I am going to hand out some points now and I will leave this open for any additional comments.
Mike Smith_33
Super Advisor

Re: Authorize commands hanging and susped processes

Sysuaf, rightslist, etc are all shared. All nodes are alphas.

I believe update 13 is the newest vms update for 7.3-2. We are on update 12.
Volker Halle
Honored Contributor

Re: Authorize commands hanging and susped processes

Mike,

the most recent publicly available ECO for AUDIT_SERVER is VMS732_AUDSRV-V0400 (from 22-FEB-2007), which is included in VMS732_UPDATE-V1200 and -V1300.

The release notes of the VMS732_AUDSRV-V0400 kit describe similar symptoms as you may have experienced. The -V0400 kit seems to just have been a re-release of the -V0300 kit due to a kit problem (old AUDIT_SERVER.EXE shipped in -V0300). If you look at the VMS732_AUDSRV-V0400 release notes, you may get the impression, that the -V0400 kit still ships the same OLD AUDIT_SERVER.EXE file (link date 17-JUL-2006 14:28:36.46). This may explain, why you are still seeing the problem and why HP is talking about VMS732_AUDSRV-V0500...

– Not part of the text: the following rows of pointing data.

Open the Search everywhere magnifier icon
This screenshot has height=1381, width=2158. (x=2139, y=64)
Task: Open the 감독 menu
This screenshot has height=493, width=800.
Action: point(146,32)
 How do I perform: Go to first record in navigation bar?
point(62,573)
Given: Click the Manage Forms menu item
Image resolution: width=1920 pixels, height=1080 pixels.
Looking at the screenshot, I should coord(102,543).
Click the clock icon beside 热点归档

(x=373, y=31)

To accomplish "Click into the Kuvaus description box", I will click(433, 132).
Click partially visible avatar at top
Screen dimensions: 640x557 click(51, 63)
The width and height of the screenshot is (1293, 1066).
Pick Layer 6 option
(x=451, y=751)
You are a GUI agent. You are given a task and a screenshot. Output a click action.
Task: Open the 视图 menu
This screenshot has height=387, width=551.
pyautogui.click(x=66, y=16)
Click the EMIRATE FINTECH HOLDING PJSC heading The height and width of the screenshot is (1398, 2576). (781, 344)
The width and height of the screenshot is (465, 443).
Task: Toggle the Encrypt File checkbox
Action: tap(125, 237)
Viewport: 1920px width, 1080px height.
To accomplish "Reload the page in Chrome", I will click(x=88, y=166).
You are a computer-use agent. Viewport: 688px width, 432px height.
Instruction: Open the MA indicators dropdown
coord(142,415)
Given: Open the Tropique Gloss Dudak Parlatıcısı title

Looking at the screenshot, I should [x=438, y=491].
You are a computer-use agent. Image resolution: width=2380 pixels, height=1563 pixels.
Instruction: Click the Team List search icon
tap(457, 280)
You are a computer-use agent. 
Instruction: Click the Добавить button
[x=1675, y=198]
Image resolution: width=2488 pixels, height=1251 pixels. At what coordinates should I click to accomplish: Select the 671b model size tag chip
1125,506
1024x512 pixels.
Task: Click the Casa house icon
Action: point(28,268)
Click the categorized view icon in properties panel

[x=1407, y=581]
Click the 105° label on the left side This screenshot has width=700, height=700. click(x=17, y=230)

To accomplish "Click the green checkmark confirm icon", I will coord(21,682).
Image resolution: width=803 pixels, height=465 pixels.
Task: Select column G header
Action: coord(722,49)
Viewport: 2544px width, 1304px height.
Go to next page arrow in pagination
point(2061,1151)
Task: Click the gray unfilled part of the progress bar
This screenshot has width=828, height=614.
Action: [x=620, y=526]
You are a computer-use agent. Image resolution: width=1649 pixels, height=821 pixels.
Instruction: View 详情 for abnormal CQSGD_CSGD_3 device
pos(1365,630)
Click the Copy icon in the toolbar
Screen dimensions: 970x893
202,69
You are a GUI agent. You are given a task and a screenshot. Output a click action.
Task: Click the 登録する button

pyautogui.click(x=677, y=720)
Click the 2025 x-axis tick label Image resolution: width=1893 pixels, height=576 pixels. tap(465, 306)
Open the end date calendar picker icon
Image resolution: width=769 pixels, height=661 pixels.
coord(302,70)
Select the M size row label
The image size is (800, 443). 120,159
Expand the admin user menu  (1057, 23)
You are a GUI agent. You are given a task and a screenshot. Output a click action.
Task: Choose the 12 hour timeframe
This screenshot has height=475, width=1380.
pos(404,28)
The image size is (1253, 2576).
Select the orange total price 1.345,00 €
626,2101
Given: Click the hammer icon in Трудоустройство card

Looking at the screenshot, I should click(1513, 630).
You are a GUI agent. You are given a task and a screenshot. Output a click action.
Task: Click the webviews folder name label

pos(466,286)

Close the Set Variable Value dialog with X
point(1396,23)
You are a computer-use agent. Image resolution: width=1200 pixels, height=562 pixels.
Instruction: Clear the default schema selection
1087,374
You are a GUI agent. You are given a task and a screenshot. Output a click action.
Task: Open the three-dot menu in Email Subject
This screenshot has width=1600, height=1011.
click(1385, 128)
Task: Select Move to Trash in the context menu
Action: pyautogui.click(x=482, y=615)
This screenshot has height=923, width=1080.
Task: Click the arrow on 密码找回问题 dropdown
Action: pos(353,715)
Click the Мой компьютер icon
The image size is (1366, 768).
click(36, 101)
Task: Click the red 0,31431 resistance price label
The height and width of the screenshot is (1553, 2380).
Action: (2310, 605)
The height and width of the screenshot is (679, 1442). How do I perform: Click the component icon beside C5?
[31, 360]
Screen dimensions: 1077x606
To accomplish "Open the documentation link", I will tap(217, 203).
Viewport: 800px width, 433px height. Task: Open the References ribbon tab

If you have not yet rebooted (or forced a crash to document the problem symptoms), you might want ot have a look, whether ASTs are disabled for the AUDIT_SERVR process:

SDA> SHOW PROC/PHD AUDIT_SERVER

Look for ASTs enabled kesu

Volker.
Volker Halle
Honored Contributor
Solution

Re: Authorize commands hanging and susped processes

Mike,

VMS732_AUDSRV-V0500 has just been announced. From the problem description section, it seems to address the problem you may have been seeing...

Volker.
Mike Smith_33
Super Advisor

Re: Authorize commands hanging and susped processes

Thanks, I will definitely check into it.